▶ [About this task]:
Set down exactly the lines from the one containing "Open the Dashboards four-squares sidebar icon" through the last line of the records below, both included, and nothing else.

(Stored records)
━━━
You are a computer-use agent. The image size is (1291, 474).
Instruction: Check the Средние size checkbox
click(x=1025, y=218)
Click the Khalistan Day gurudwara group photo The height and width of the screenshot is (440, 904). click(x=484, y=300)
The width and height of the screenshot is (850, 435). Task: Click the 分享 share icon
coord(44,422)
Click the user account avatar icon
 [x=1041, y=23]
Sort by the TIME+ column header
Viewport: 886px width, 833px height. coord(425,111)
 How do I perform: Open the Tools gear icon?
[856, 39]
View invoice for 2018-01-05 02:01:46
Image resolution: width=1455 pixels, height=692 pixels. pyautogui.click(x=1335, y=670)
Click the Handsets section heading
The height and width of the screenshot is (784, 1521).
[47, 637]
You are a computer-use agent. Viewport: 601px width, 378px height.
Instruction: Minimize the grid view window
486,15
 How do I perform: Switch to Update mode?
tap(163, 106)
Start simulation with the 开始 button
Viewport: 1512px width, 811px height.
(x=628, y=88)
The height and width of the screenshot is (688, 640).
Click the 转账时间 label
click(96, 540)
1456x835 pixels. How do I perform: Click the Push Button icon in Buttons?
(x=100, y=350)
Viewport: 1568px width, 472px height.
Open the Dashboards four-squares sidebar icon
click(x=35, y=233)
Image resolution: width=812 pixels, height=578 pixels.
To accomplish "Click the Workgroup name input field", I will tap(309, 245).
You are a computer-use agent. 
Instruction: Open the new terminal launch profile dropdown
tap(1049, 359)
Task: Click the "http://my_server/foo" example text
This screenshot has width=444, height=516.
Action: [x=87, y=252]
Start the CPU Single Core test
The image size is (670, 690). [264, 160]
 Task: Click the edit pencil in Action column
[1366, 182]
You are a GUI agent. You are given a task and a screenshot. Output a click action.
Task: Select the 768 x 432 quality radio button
━━━
▶ [The answer]:
Open the Dashboards four-squares sidebar icon
click(x=35, y=233)
Image resolution: width=812 pixels, height=578 pixels.
To accomplish "Click the Workgroup name input field", I will tap(309, 245).
You are a computer-use agent. 
Instruction: Open the new terminal launch profile dropdown
tap(1049, 359)
Task: Click the "http://my_server/foo" example text
This screenshot has width=444, height=516.
Action: [x=87, y=252]
Start the CPU Single Core test
The image size is (670, 690). [264, 160]
 Task: Click the edit pencil in Action column
[1366, 182]
You are a GUI agent. You are given a task and a screenshot. Output a click action.
Task: Select the 768 x 432 quality radio button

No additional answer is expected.